**GOAL OF THE EXERCISE:**
Reproduce all of the entries below exactly, without a single change.

**Collected data:**
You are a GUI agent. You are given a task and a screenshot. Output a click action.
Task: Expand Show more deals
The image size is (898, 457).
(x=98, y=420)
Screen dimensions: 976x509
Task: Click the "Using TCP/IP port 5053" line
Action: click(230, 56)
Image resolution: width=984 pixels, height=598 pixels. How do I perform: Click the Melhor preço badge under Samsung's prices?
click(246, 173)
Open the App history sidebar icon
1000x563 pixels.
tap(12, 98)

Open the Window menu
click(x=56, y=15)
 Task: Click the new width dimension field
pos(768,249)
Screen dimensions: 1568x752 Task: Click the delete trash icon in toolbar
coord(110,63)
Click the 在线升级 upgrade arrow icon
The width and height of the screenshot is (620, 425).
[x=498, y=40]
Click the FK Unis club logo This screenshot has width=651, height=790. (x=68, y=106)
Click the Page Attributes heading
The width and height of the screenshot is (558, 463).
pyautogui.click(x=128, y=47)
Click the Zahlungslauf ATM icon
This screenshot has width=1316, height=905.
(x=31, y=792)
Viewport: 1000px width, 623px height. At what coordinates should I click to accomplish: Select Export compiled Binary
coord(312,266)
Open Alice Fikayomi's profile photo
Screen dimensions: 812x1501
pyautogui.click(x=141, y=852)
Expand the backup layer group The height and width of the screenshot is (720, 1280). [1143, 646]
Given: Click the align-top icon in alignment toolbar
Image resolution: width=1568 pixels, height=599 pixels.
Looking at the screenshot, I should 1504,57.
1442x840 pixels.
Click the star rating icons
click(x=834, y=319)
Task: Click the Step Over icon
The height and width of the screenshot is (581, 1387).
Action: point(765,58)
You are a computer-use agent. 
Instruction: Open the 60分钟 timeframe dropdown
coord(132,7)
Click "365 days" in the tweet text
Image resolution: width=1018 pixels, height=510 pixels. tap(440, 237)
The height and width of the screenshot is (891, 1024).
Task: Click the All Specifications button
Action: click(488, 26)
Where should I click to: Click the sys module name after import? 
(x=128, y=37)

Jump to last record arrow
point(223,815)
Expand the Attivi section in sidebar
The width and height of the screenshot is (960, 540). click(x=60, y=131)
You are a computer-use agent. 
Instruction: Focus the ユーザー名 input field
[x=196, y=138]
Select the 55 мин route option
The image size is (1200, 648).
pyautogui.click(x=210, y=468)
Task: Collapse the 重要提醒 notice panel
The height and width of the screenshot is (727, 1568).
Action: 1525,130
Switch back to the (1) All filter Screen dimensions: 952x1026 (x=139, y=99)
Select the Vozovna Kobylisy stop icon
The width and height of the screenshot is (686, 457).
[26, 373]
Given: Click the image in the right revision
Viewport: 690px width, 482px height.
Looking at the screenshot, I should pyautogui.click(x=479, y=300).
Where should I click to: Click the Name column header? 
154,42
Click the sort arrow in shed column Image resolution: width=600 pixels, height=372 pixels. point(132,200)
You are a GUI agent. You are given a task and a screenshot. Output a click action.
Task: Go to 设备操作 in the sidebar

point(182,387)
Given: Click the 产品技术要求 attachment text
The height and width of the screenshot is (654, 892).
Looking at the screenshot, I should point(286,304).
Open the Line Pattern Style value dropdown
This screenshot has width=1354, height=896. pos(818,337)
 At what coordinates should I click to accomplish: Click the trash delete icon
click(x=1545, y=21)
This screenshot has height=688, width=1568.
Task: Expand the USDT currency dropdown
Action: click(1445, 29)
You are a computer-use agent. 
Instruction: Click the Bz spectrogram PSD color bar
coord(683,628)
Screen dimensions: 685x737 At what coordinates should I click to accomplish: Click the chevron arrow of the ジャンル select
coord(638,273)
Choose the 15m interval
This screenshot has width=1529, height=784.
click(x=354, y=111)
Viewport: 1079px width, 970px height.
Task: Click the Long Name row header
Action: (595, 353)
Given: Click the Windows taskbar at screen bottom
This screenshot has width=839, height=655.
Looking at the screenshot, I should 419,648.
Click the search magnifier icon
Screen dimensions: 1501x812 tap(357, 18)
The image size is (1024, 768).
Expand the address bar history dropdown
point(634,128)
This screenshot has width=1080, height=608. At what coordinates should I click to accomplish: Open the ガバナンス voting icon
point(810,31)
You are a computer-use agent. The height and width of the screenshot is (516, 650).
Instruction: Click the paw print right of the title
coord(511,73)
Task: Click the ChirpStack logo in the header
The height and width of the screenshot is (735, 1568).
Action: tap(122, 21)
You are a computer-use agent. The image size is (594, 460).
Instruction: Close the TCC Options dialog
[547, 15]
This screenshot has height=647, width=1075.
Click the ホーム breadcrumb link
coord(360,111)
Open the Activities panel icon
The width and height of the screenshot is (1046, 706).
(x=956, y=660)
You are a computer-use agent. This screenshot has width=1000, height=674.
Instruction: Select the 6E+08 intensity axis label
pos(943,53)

**RESULT:**
You are a GUI agent. You are given a task and a screenshot. Output a click action.
Task: Expand Show more deals
The image size is (898, 457).
(x=98, y=420)
Screen dimensions: 976x509
Task: Click the "Using TCP/IP port 5053" line
Action: click(230, 56)
Image resolution: width=984 pixels, height=598 pixels. How do I perform: Click the Melhor preço badge under Samsung's prices?
click(246, 173)
Open the App history sidebar icon
1000x563 pixels.
tap(12, 98)

Open the Window menu
click(x=56, y=15)
 Task: Click the new width dimension field
pos(768,249)
Screen dimensions: 1568x752 Task: Click the delete trash icon in toolbar
coord(110,63)
Click the 在线升级 upgrade arrow icon
The width and height of the screenshot is (620, 425).
[x=498, y=40]
Click the FK Unis club logo This screenshot has width=651, height=790. (x=68, y=106)
Click the Page Attributes heading
The width and height of the screenshot is (558, 463).
pyautogui.click(x=128, y=47)
Click the Zahlungslauf ATM icon
This screenshot has width=1316, height=905.
(x=31, y=792)
Viewport: 1000px width, 623px height. At what coordinates should I click to accomplish: Select Export compiled Binary
coord(312,266)
Open Alice Fikayomi's profile photo
Screen dimensions: 812x1501
pyautogui.click(x=141, y=852)
Expand the backup layer group The height and width of the screenshot is (720, 1280). [1143, 646]
Given: Click the align-top icon in alignment toolbar
Image resolution: width=1568 pixels, height=599 pixels.
Looking at the screenshot, I should 1504,57.
1442x840 pixels.
Click the star rating icons
click(x=834, y=319)
Task: Click the Step Over icon
The height and width of the screenshot is (581, 1387).
Action: point(765,58)
You are a computer-use agent. 
Instruction: Open the 60分钟 timeframe dropdown
coord(132,7)
Click "365 days" in the tweet text
Image resolution: width=1018 pixels, height=510 pixels. tap(440, 237)
The height and width of the screenshot is (891, 1024).
Task: Click the All Specifications button
Action: click(488, 26)
Where should I click to: Click the sys module name after import? 
(x=128, y=37)

Jump to last record arrow
point(223,815)
Expand the Attivi section in sidebar
The width and height of the screenshot is (960, 540). click(x=60, y=131)
You are a computer-use agent. 
Instruction: Focus the ユーザー名 input field
[x=196, y=138]
Select the 55 мин route option
The image size is (1200, 648).
pyautogui.click(x=210, y=468)
Task: Collapse the 重要提醒 notice panel
The height and width of the screenshot is (727, 1568).
Action: 1525,130
Switch back to the (1) All filter Screen dimensions: 952x1026 (x=139, y=99)
Select the Vozovna Kobylisy stop icon
The width and height of the screenshot is (686, 457).
[26, 373]
Given: Click the image in the right revision
Viewport: 690px width, 482px height.
Looking at the screenshot, I should pyautogui.click(x=479, y=300).
Where should I click to: Click the Name column header? 
154,42
Click the sort arrow in shed column Image resolution: width=600 pixels, height=372 pixels. point(132,200)
You are a GUI agent. You are given a task and a screenshot. Output a click action.
Task: Go to 设备操作 in the sidebar

point(182,387)
Given: Click the 产品技术要求 attachment text
The height and width of the screenshot is (654, 892).
Looking at the screenshot, I should point(286,304).
Open the Line Pattern Style value dropdown
This screenshot has width=1354, height=896. pos(818,337)
 At what coordinates should I click to accomplish: Click the trash delete icon
click(x=1545, y=21)
This screenshot has height=688, width=1568.
Task: Expand the USDT currency dropdown
Action: click(1445, 29)
You are a computer-use agent. 
Instruction: Click the Bz spectrogram PSD color bar
coord(683,628)
Screen dimensions: 685x737 At what coordinates should I click to accomplish: Click the chevron arrow of the ジャンル select
coord(638,273)
Choose the 15m interval
This screenshot has width=1529, height=784.
click(x=354, y=111)
Viewport: 1079px width, 970px height.
Task: Click the Long Name row header
Action: (595, 353)
Given: Click the Windows taskbar at screen bottom
This screenshot has width=839, height=655.
Looking at the screenshot, I should 419,648.
Click the search magnifier icon
Screen dimensions: 1501x812 tap(357, 18)
The image size is (1024, 768).
Expand the address bar history dropdown
point(634,128)
This screenshot has width=1080, height=608. At what coordinates should I click to accomplish: Open the ガバナンス voting icon
point(810,31)
You are a computer-use agent. The height and width of the screenshot is (516, 650).
Instruction: Click the paw print right of the title
coord(511,73)
Task: Click the ChirpStack logo in the header
The height and width of the screenshot is (735, 1568).
Action: tap(122, 21)
You are a computer-use agent. The image size is (594, 460).
Instruction: Close the TCC Options dialog
[547, 15]
This screenshot has height=647, width=1075.
Click the ホーム breadcrumb link
coord(360,111)
Open the Activities panel icon
The width and height of the screenshot is (1046, 706).
(x=956, y=660)
You are a computer-use agent. This screenshot has width=1000, height=674.
Instruction: Select the 6E+08 intensity axis label
pos(943,53)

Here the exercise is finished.